Due to regional subsidence and sea-level rise (roughly 5.5 m over the last 6,000 yr), Pohnpei lacks extensive coastal plains of sedimentary material around its perimeter. Instead, volcanic rock and fringing mangrove swamps occur along the coastline around much of the island.
Rainfall on the island is abundant year-round and ranges from 400 cm/yr along the coastline to an estimated high of 900 cm/yr in the island’s interior. A high runoff-rainfall ratio (0.67) is estimated for the island’s river basins. An evapotranspiration rate of 140 cm/yr is estimated for the island. These values lead to an estimated islandwide groundwater recharge of 600 to 750 million liters per day.

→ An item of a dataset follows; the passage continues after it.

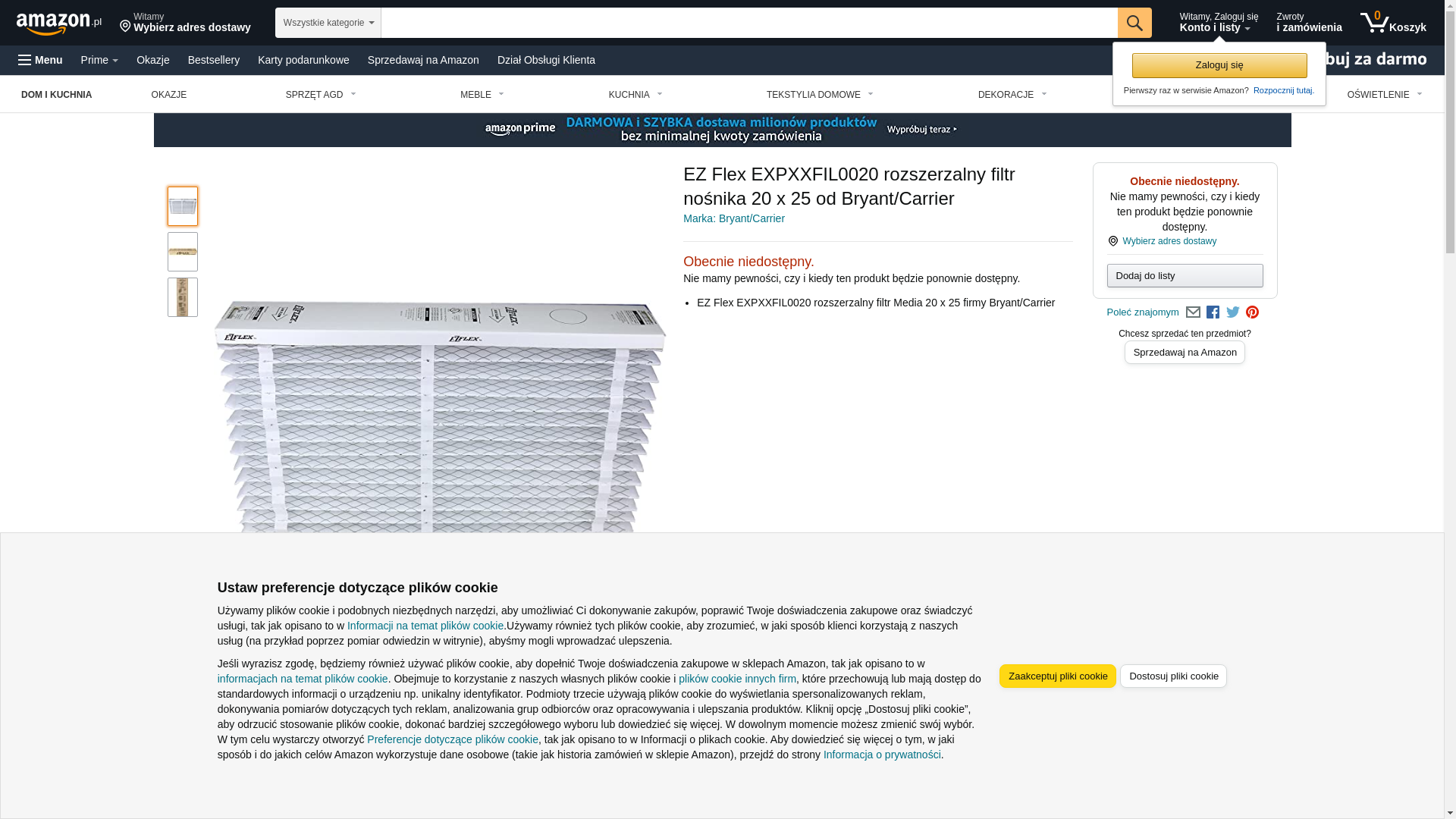Share product via email envelope icon
This screenshot has width=1456, height=819.
click(1193, 312)
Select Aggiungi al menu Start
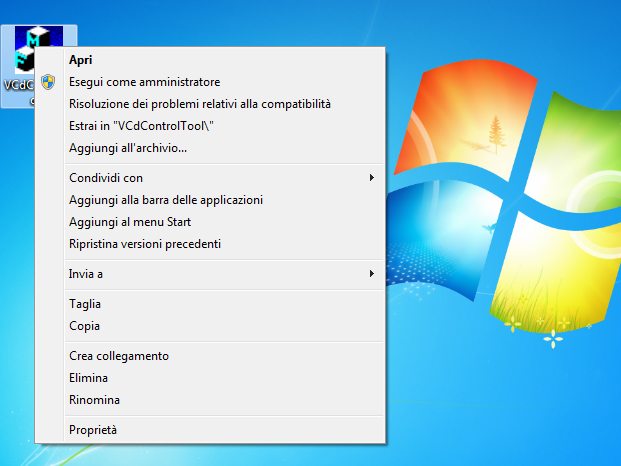 pos(130,222)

Groundwater development on Pohnpei has been limited mainly to areas in the northern part of the island in and around the town of Kolonia and Palikir, the new Federated States of Micronesia capitol site. Wells in the Kolonia area exploit local unconformities between flow units of the late-stage volcanics and the unconformity between these volcanics and the underlying shield-building lavas. Somewhat more productive wells located in the Palikir area exploit relatively unweathered shield-building lavas. Groundwater development in the northern half of the island is hindered by the low permeability of the basement rock and by the lack of an extensive, low permeability capping layer to impede the movement of basal groundwater out into the lagoon. More favorable conditions for the development of basal groundwater are thought to exist in the southern half of the island due to the presence of relatively thick deposits of low-permeability ash near the coast, although groundwater has not yet been developed there.